El dirigente ambientalista es muy severo en su pronóstico. Calcula que en 10 años más se extinguirá Cedeño y afirma que en la actualidad el 50% de la comunidad urbana ha desaparecido.
¿Qué es lo que está desapareciendo?
Cedeño es una de las 21 aldeas del municipio de Marcovia, en el departamento sureño de Choluteca. Tiene unos 3,800 habitantes y una extensión de 27.6 kilómetros cuadrados. Está ubicada a orillas del Golfo de Fonseca, una guarida natural donde el mar Pacífico baña costas de Honduras, El Salvador y Nicaragua.
La pesca y la captura de camarones, que se realiza en la aldea de manera artesanal, ha tenido como hábitat 2,055 hectáreas de área protegida de manglares, ubicados en tres de sus caseríos: 3 de Febrero, José Inés Carranza y Pueblo Nuevo.
Los mangles en Cedeño son receptores de una rica y diversa fauna marina, aérea y terrestre que se traduce en la presencia de garzas, halcones, almejas, camarones, curiles, jaibas, ostiones, ostras, cangrejos, boas, garrobos, lagartos, tortugas, guatusas, coyotes, mapaches y murciélagos, entre muchos otros.
Los bosques de mangle forman parte de un grupo especializado de árboles y arbustos sobre suelos fangosos saturados de agua, que constituyen por si mismos un fenómeno biológico capaz de sobrevivir a las inundaciones, a la salinidad, a los excesos de humedad y a los vientos huracanados.
Los manglares son barreras de protección frente a este tipo de fenómenos, que ocurren cada vez con mayor frecuencia e intensidad. Protegen a las comunidades, al suelo, a la biodiversidad y reducen la vulnerabilidad.
Como parte de un ecosistema diverso y complejo, son un recurso explotado para satisfacer las necesidades básicas de las familias que viven en las zonas costeras, ya sea porque sus raíces atrapan los alimentos marinos que les dan sustento, o porque son un recurso forestal para construir viviendas. Sin embargo, los técnicos consideran que la conversión de las áreas de manglar para otros usos es una de las principales causas de su deterioro y de la pérdida del equilibrio ambiental.
El principal enemigo de estos protectores naturales ha sido el ser humano y la voracidad de grandes empresas que anteponen el lucro a la sostenibilidad ambiental. En el caso de Cedeño y otras aldeas circunvecinas se trata de la cría de camarón, la agricultura extensiva, la explotación maderera, la extracción de sal, el desarrollo urbano, el desarrollo turístico y toda la contaminación que arrastra desde Tegucigalpa el río Choluteca. Sobresale, sin embargo, el establecimiento de las granjas camaroneras como la causa principal de su pérdida durante los últimos 40 años.

————————

Objetivo del ejercicio: Devuelve sin cambios el fragmento del texto sobre los manglares de Cedeño que se abre con las palabras que contienen "Los manglares son" y se cierra con "del equilibrio ambiental.". Basta con consultar únicamente el texto.

Extracto de datos:
————————

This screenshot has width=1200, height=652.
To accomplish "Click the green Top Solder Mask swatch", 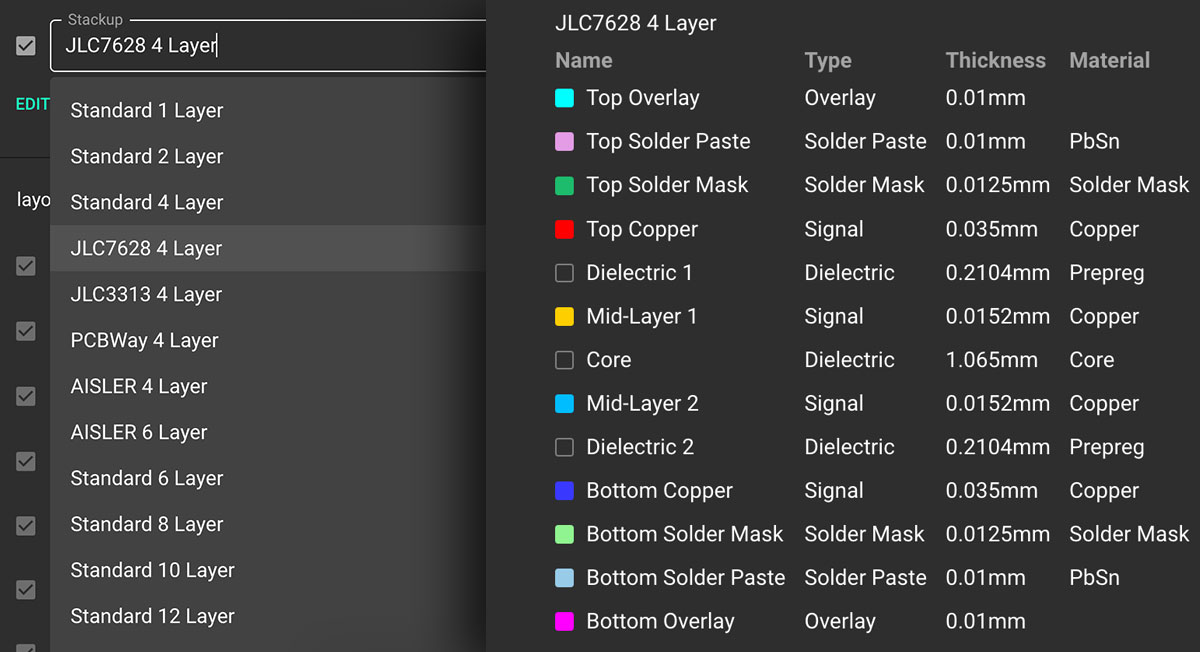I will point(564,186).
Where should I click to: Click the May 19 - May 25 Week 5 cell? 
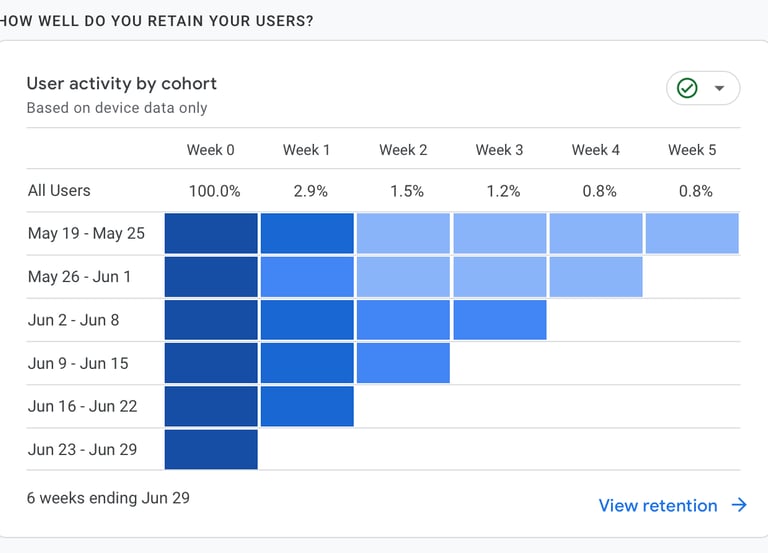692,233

————————

Resultado del ejercicio:
Los manglares son barreras de protección frente a este tipo de fenómenos, que ocurren cada vez con mayor frecuencia e intensidad. Protegen a las comunidades, al suelo, a la biodiversidad y reducen la vulnerabilidad.
Como parte de un ecosistema diverso y complejo, son un recurso explotado para satisfacer las necesidades básicas de las familias que viven en las zonas costeras, ya sea porque sus raíces atrapan los alimentos marinos que les dan sustento, o porque son un recurso forestal para construir viviendas. Sin embargo, los técnicos consideran que la conversión de las áreas de manglar para otros usos es una de las principales causas de su deterioro y de la pérdida del equilibrio ambiental.